*Required task*
Could you repeat the part of the lines that opens with the line containing "How do I perform: Click" and closes with the one containing "[x=492, y=731]", both ends included, leaving the pictures out?

---------- Data for processing

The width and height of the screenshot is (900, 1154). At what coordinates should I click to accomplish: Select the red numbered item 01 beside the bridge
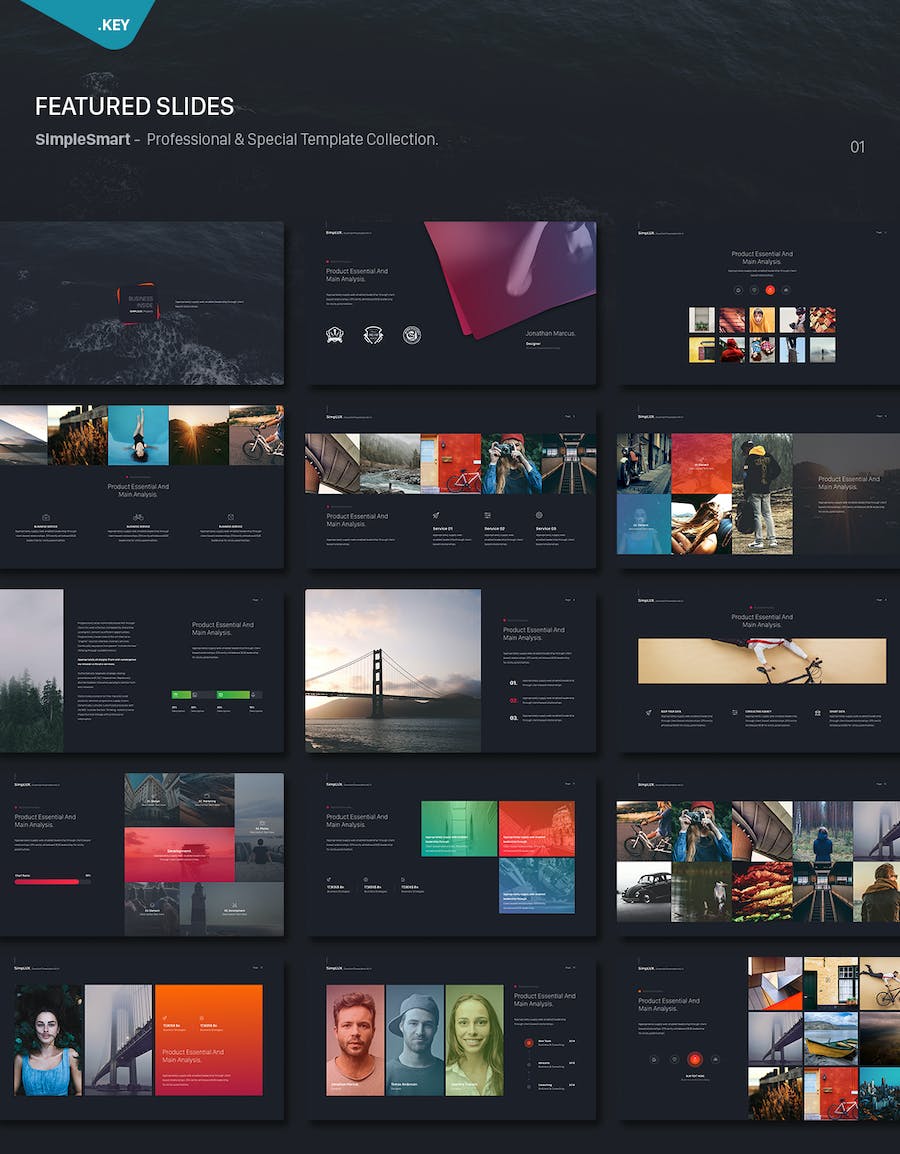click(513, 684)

--------------------
---------- Data for processing

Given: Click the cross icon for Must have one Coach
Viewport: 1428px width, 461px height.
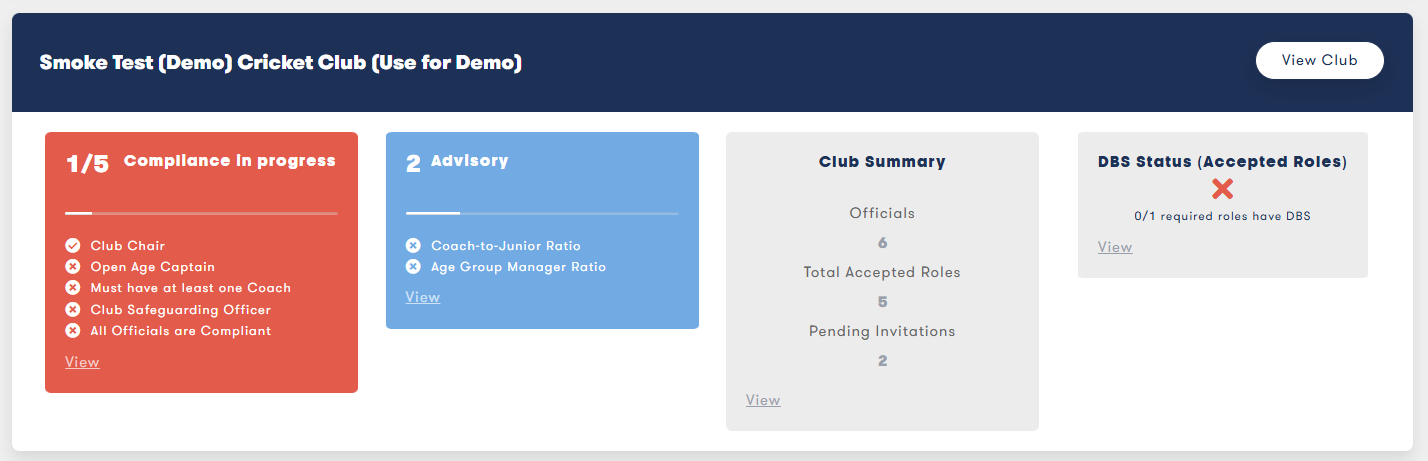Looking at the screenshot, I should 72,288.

--------------------
---------- Data for processing

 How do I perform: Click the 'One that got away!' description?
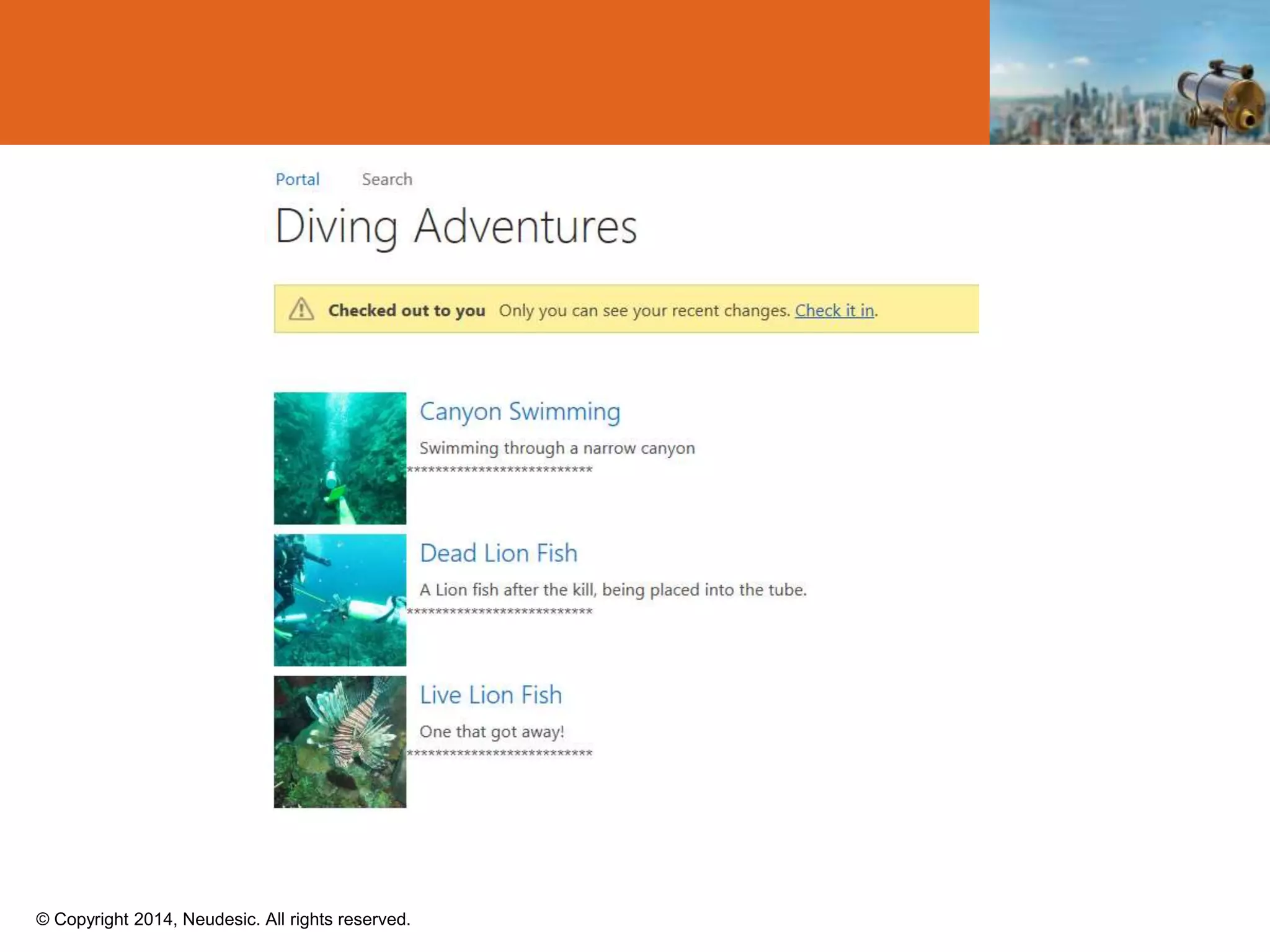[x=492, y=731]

--------------------

*Final result*
 How do I perform: Click the 'One that got away!' description?
[x=492, y=731]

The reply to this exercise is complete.